Measuring local dimensionality of single cell transcriptomics

Measuring local dimensionality of single cell transcriptomics

By In Aiv Internship On May 31, 2018

Internship title: Measuring local dimensionality of single cell transcriptomics

Name: Computational Systems Biology of Cancer
Affiliation: Institut Curie
Address: 26 rue d’Ulm, 75005, Paris, France

LAB Director
Name: Emmanuel Barillot
Phone number: +33156246980

Name: Luca Albergante
Phone number: +33156246931

Subject Keywords: single cell transcriptomics
machine learning
principal graphs
Tools and methodologies: Scripting in a modern data-oriented programming language such as R, MATLAB, or python

Statistical analysis of structured highly-dimensional transcriptomics data

Inference of principal curve data approximators via ElPiGraph (implementation of the algorithm are available in different programming languages)

Summary of lab’s interests: Computational Systems Biology of Cancer Group at the Institut Curie is interested in the development of computational approaches capable of identified key features of biological datasets, in the construction of mathematical model designed to understand complex biological processes, and in the formalization of biological knowledge into interactive, publicly available, network maps. These interests are achieved in a collaborative context that promotes the interaction of researchers from different disciplines (computer science, mathematics, biology).
Project summary: It is now possible to measure the expression of the whole genome at the single cell level across thousands of cells. By applying different machine learning approaches to these data, researchers have been able to uncover complex trajectories that can be associated with the genetic changes underwent by cells changing from one state to another (e.g., stem cells differentiating to specific cellular population, or immune cells getting activated). This approach, which is often names “pseudotime analysis”, is gaining an increasing popularity. However, several open question remains.

The project will be focused on exploring the concept of “local dimensionality”, broadly defined as the number of dimensions needed to effectively capture the variance in a given subset of the data. In particular, the student will determine the most appropriate measure of local dimensionality in the contest of single cell transcriptomics and explore how local dimensionality changes across reconstructed trajectories.

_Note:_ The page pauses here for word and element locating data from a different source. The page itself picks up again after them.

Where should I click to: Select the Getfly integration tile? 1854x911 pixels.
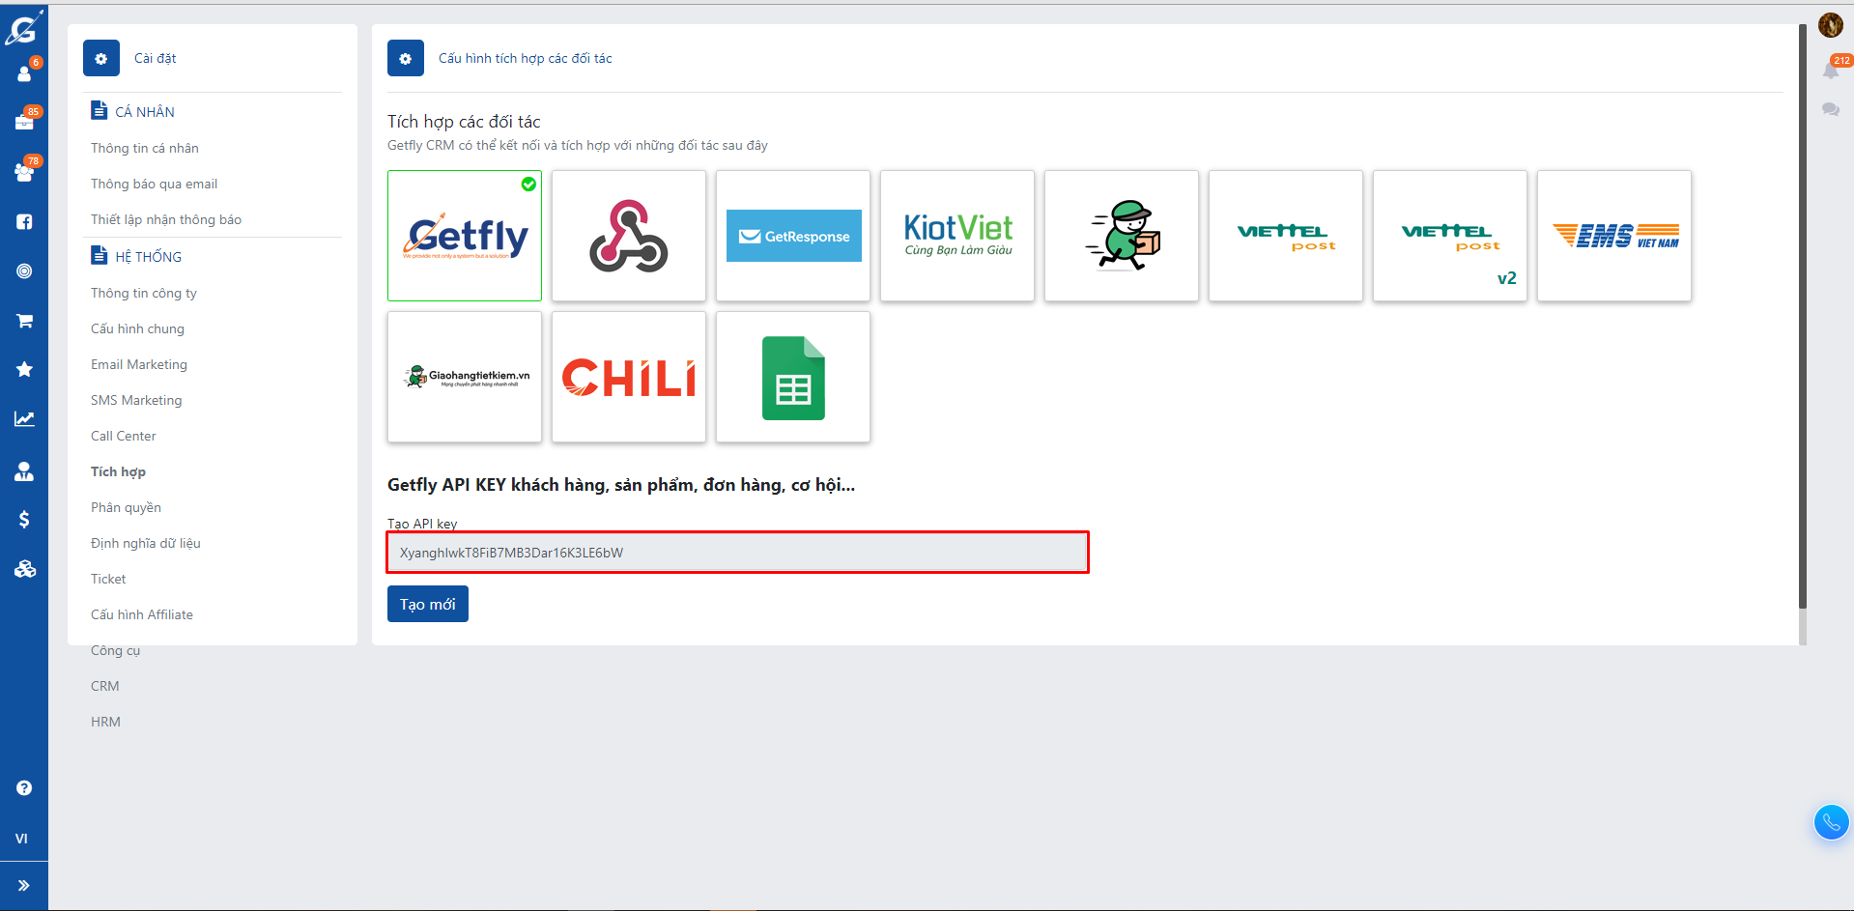pyautogui.click(x=465, y=236)
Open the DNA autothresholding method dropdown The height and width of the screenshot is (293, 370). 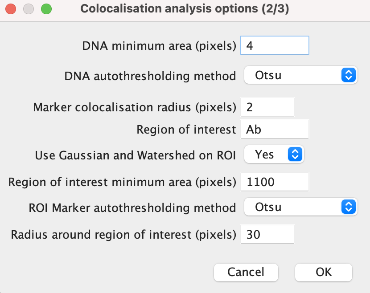[300, 75]
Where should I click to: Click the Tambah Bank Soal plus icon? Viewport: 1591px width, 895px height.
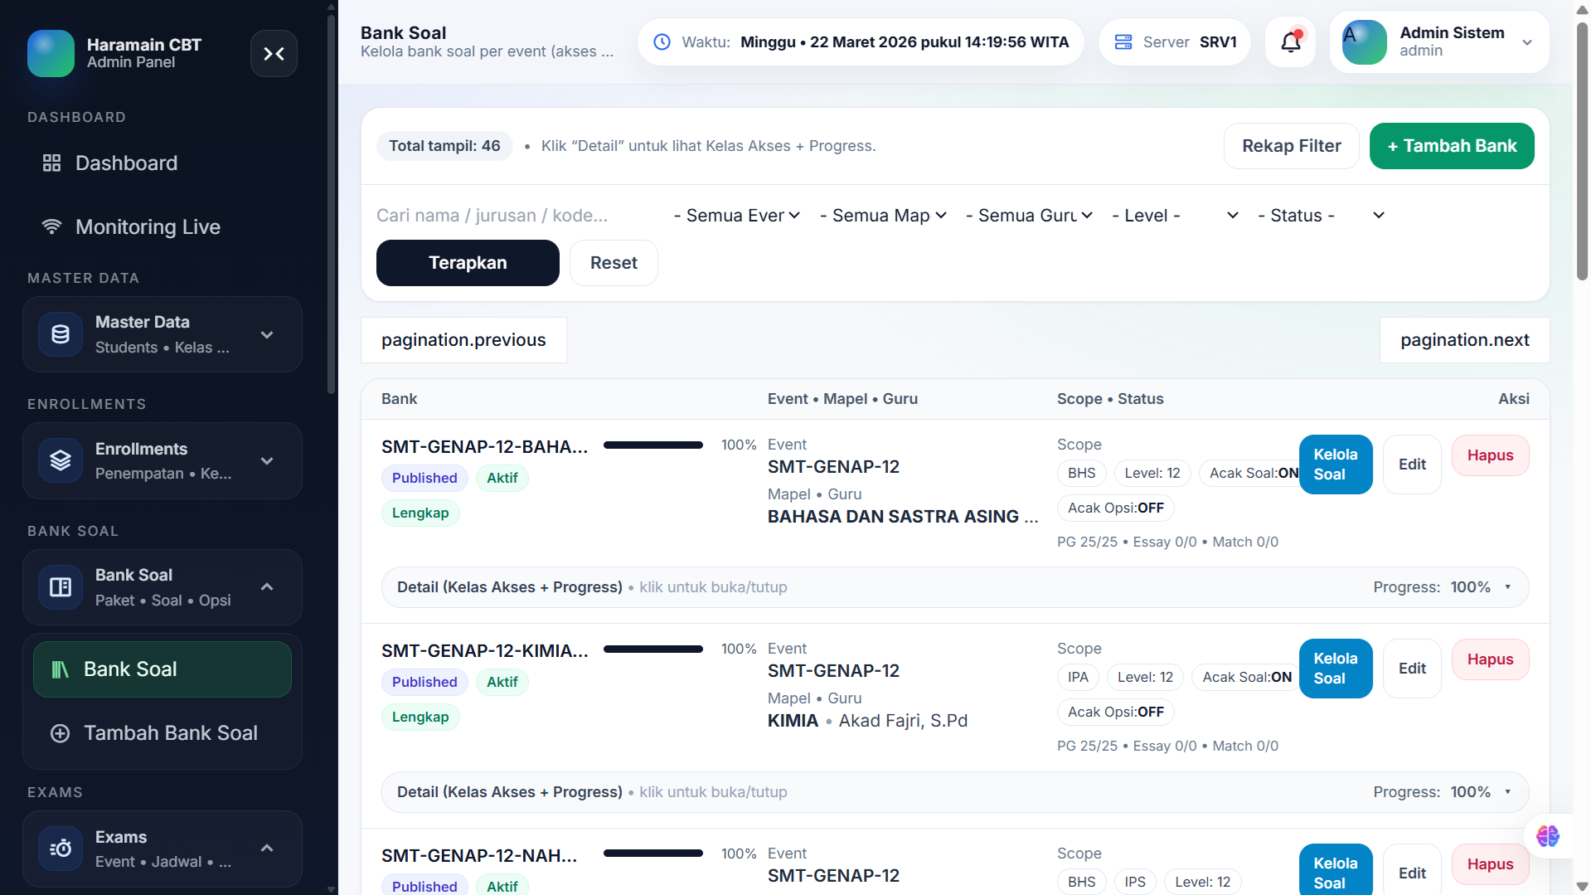[60, 733]
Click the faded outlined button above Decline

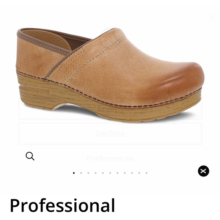coord(110,109)
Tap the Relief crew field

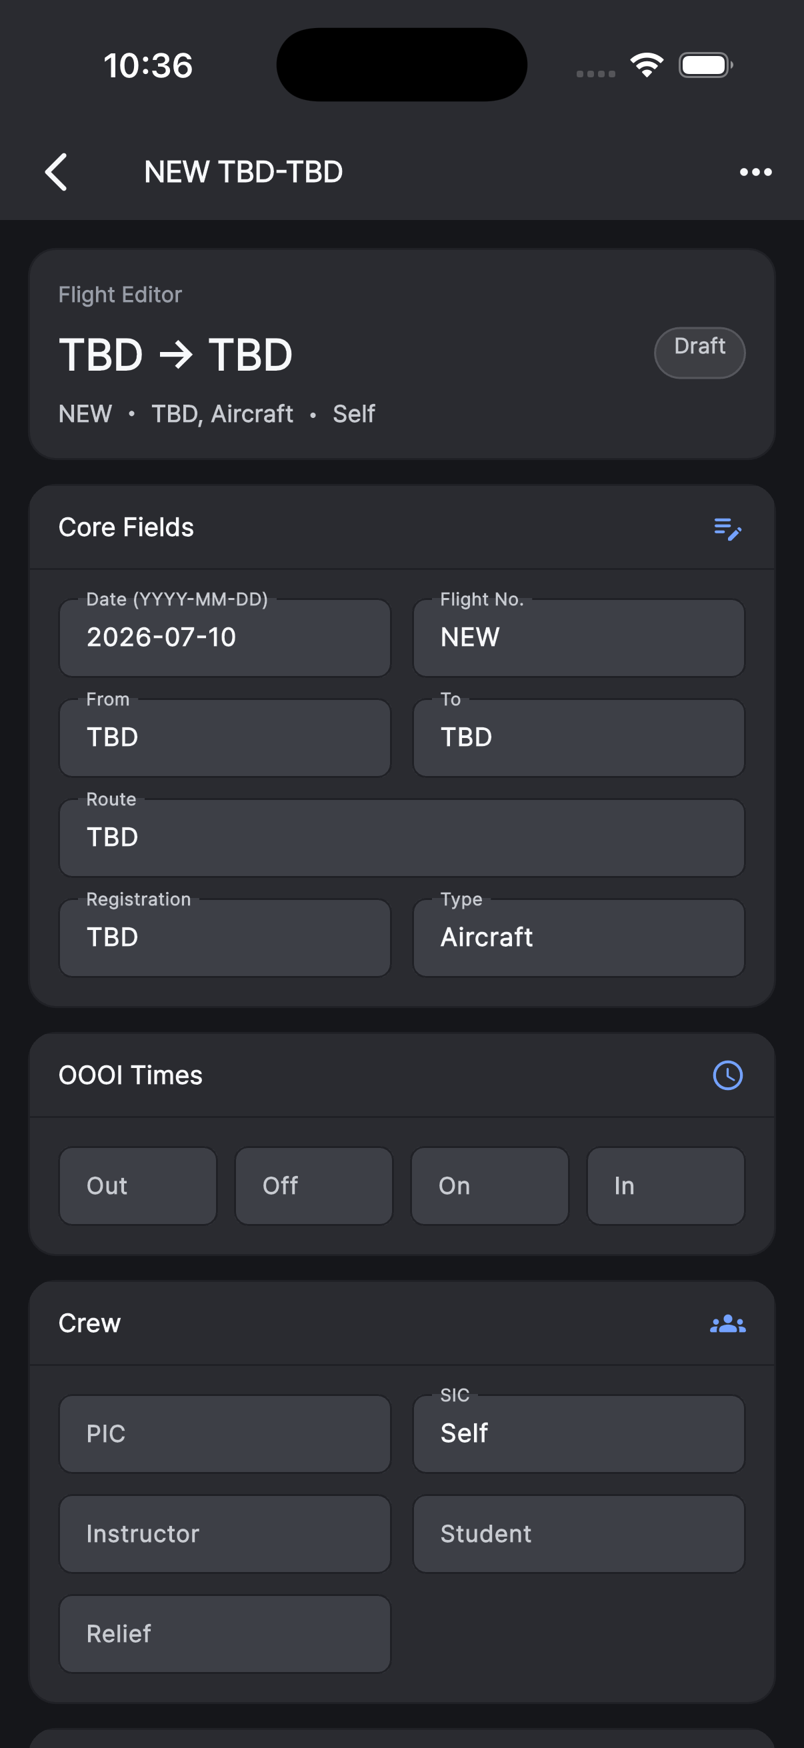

This information will then be used to assess if any relation can be found between different aspects of biological processes and the local dimensionality of the data. Furthermore, the student will study the extent to which local dimensionality can be used as a proxy to measure the quality of the reconstructed trajectory.
Interdisciplinary aspect of the project: Single cell data analysis is a relative young field which relies on a multitude of machine learning techniques to extract relevant biological information for the data. In particular, the proposed project will allow the student to comprehend the peculiarities of single cell transcriptomics data and to adapt different mathematical and statistical concepts in such a way to maximize their relevance to biology.

In doing so, the student will acquire expertise in the domains of both biology and machine learning, and will be able to inform both biology and statistics on the potential role of local dimensionality to explore complex processes.